• [Written instruction]
List each line of the data below that contains the string "Task", matching case exactly.

• [Extracted records]

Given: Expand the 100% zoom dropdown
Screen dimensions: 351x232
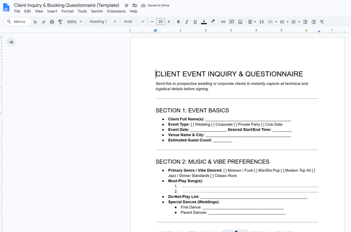Looking at the screenshot, I should click(x=74, y=22).
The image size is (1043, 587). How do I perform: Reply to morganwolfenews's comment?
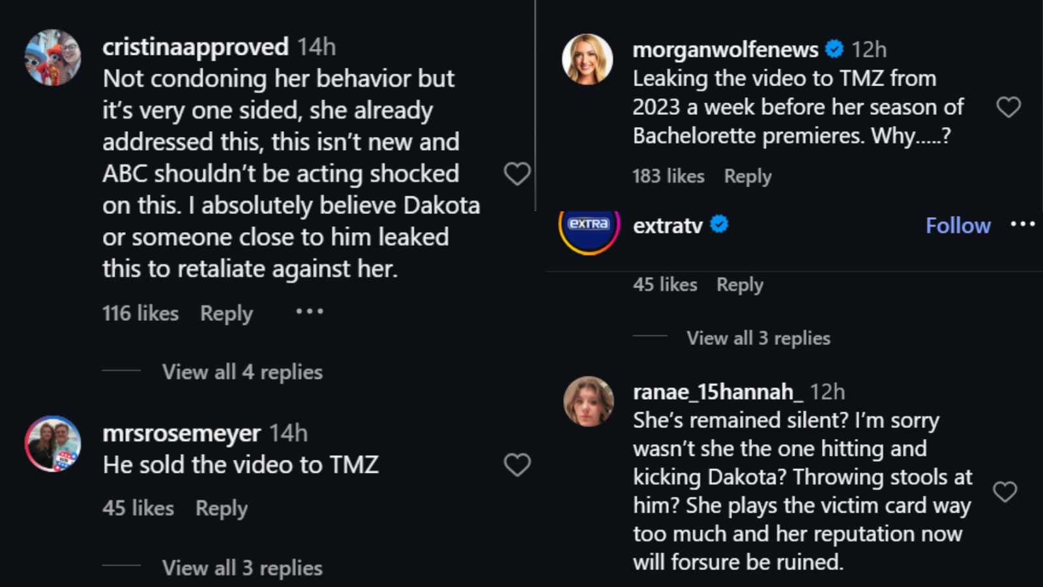coord(748,176)
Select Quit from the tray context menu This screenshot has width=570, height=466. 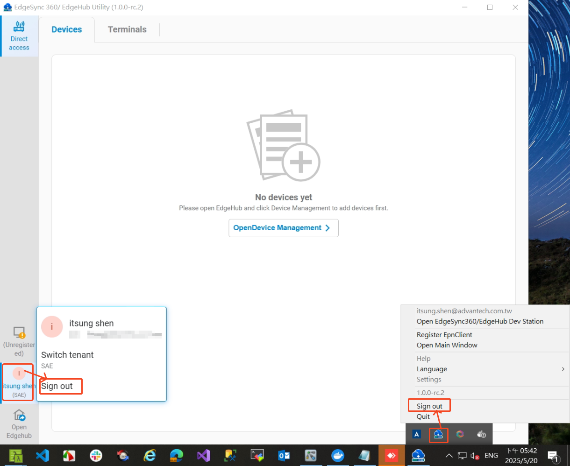click(423, 416)
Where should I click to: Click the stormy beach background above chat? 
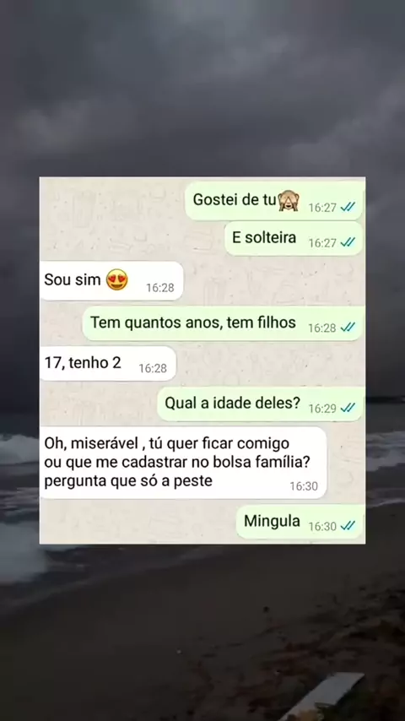[203, 87]

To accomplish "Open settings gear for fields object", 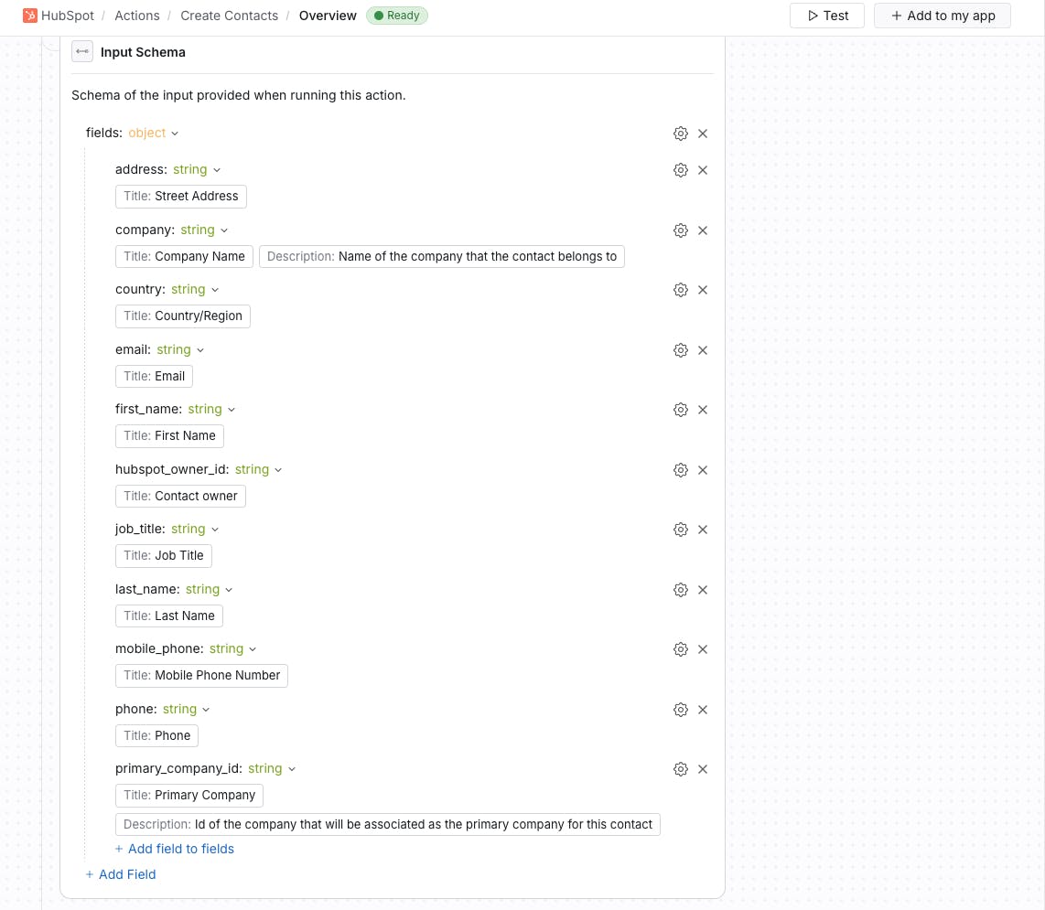I will point(681,134).
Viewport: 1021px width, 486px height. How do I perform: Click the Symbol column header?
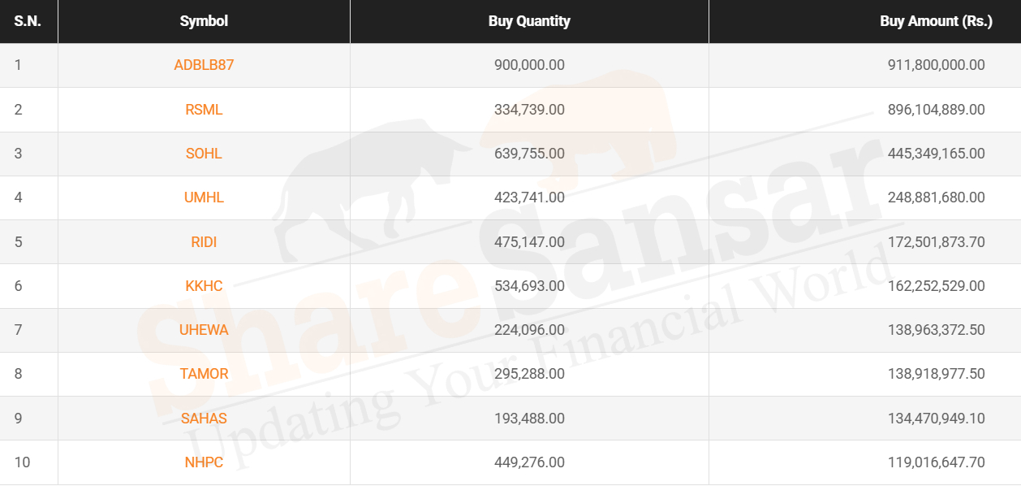(204, 21)
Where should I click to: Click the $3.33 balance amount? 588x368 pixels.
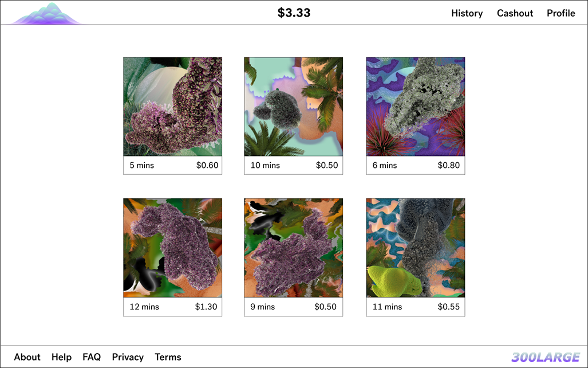(294, 13)
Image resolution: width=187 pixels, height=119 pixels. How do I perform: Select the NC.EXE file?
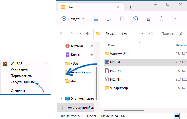click(x=116, y=62)
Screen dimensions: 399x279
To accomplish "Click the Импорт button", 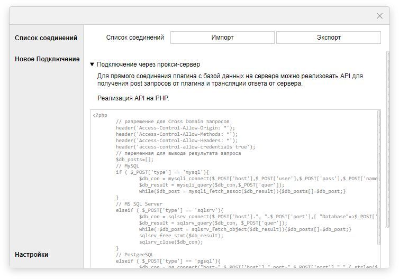I will [x=222, y=38].
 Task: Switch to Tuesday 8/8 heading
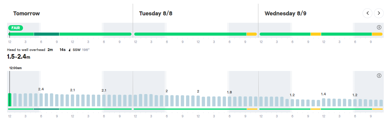point(156,14)
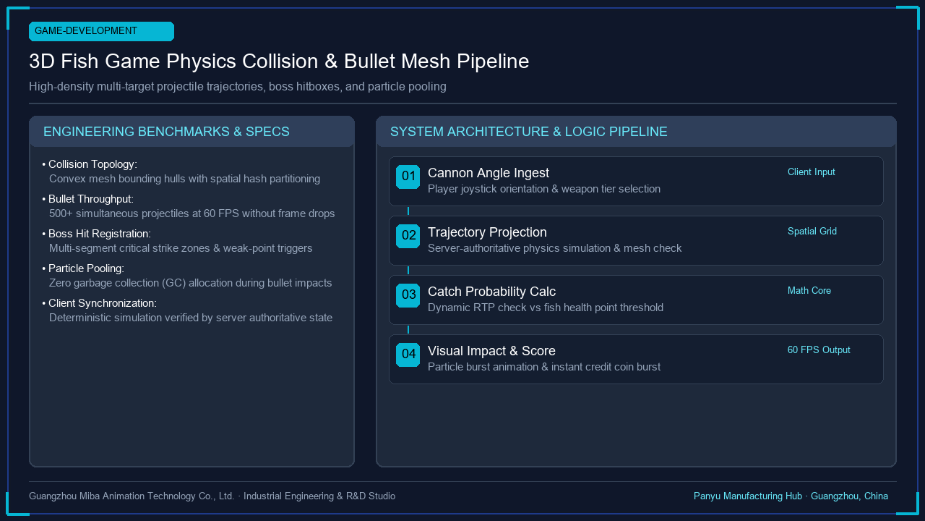The image size is (925, 521).
Task: Click the 02 step badge
Action: tap(408, 236)
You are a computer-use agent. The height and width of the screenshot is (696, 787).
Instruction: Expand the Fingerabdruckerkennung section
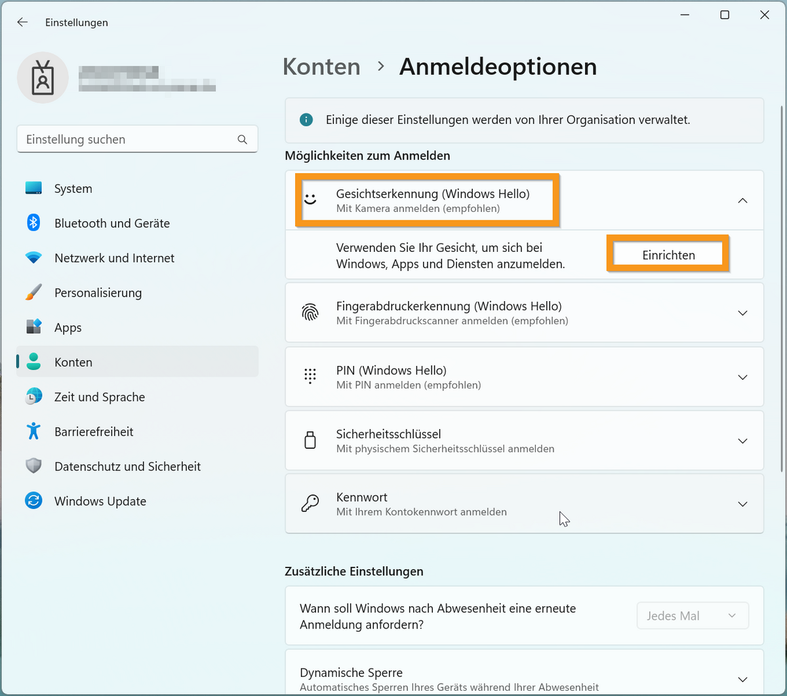tap(742, 313)
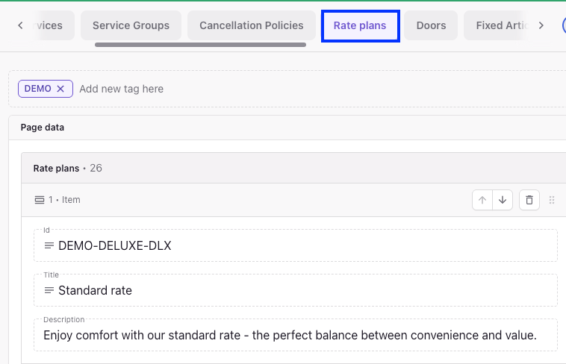
Task: Move item 1 down with arrow button
Action: pos(503,200)
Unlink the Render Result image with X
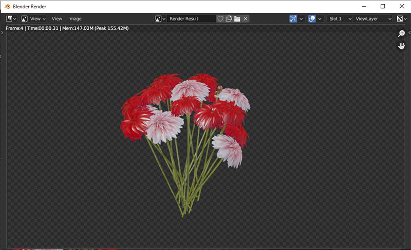This screenshot has height=250, width=411. [246, 18]
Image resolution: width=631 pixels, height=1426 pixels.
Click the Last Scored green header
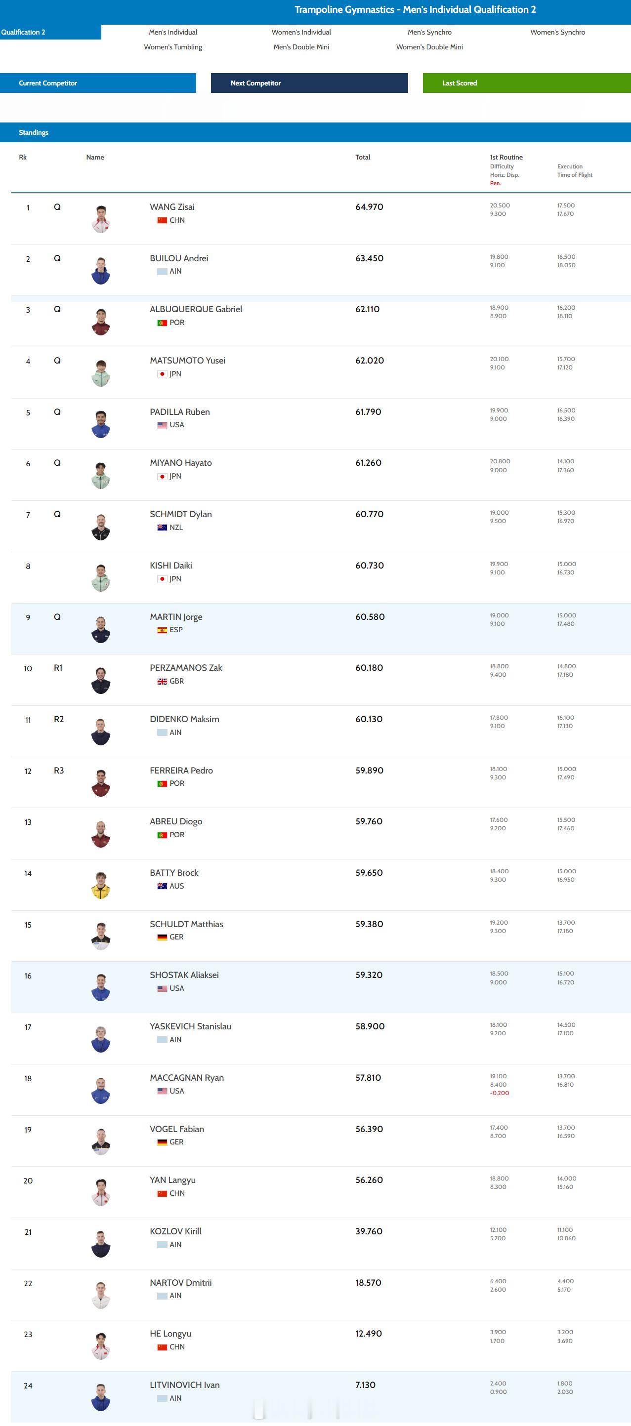[527, 83]
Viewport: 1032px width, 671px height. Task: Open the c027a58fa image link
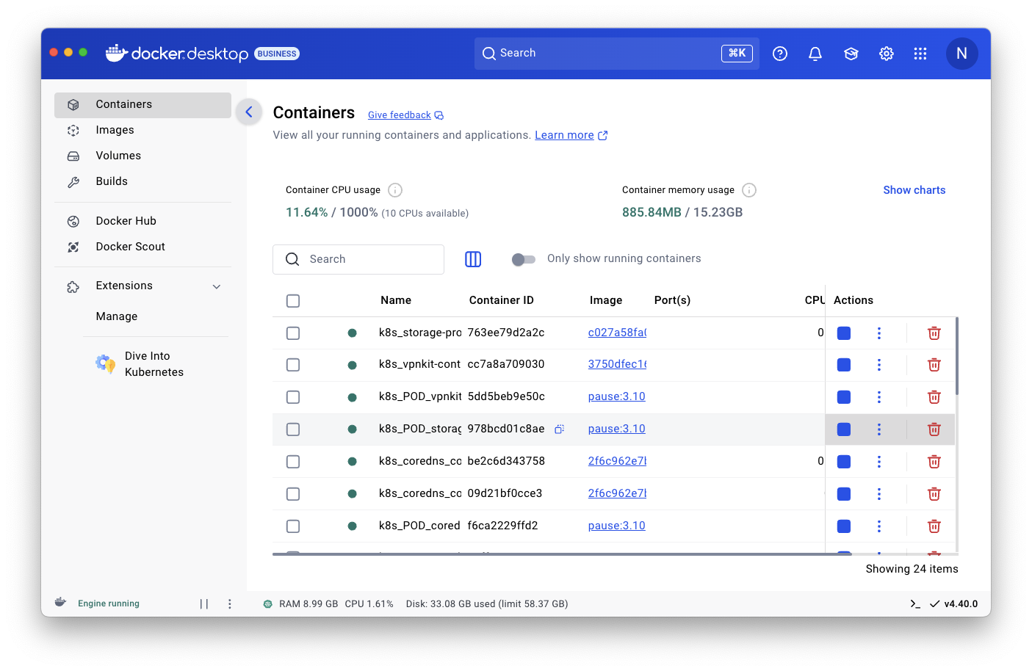617,333
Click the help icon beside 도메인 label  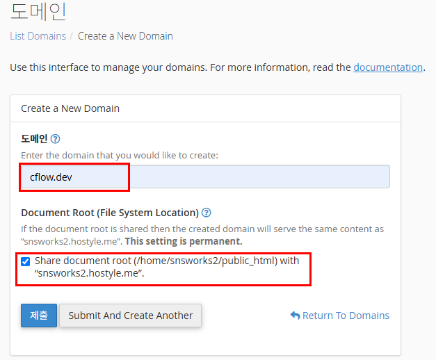pyautogui.click(x=55, y=139)
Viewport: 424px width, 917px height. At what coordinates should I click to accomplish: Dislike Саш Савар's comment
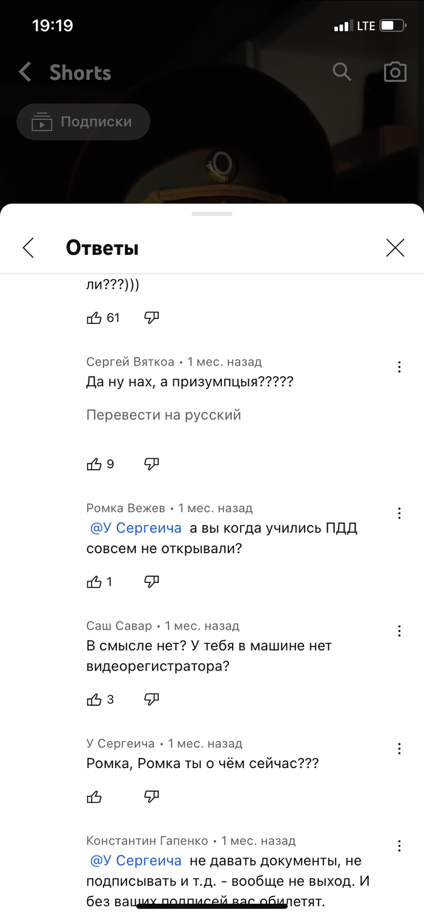(151, 699)
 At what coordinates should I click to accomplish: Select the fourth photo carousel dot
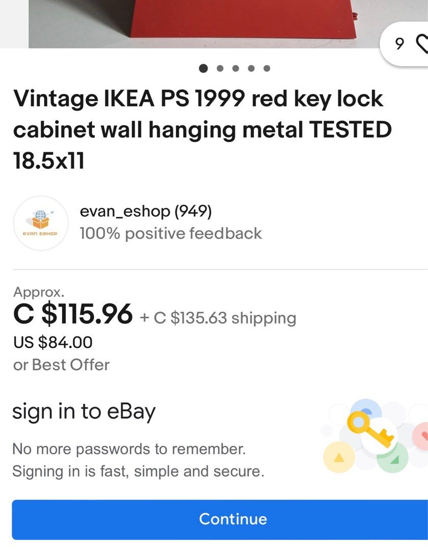(250, 68)
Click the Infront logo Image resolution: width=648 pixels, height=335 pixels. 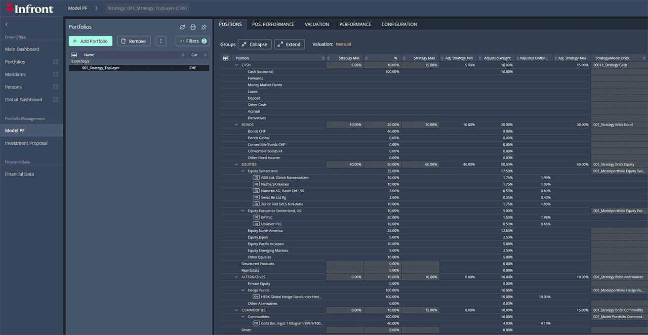(x=29, y=9)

• [Solution to the problem]
 Task: Switch to Tuesday 8/8 heading
Task: Click the 02 step badge
Task: Move item 1 down with arrow button
Viewport: 1032px width, 671px height. Task: Open the c027a58fa image link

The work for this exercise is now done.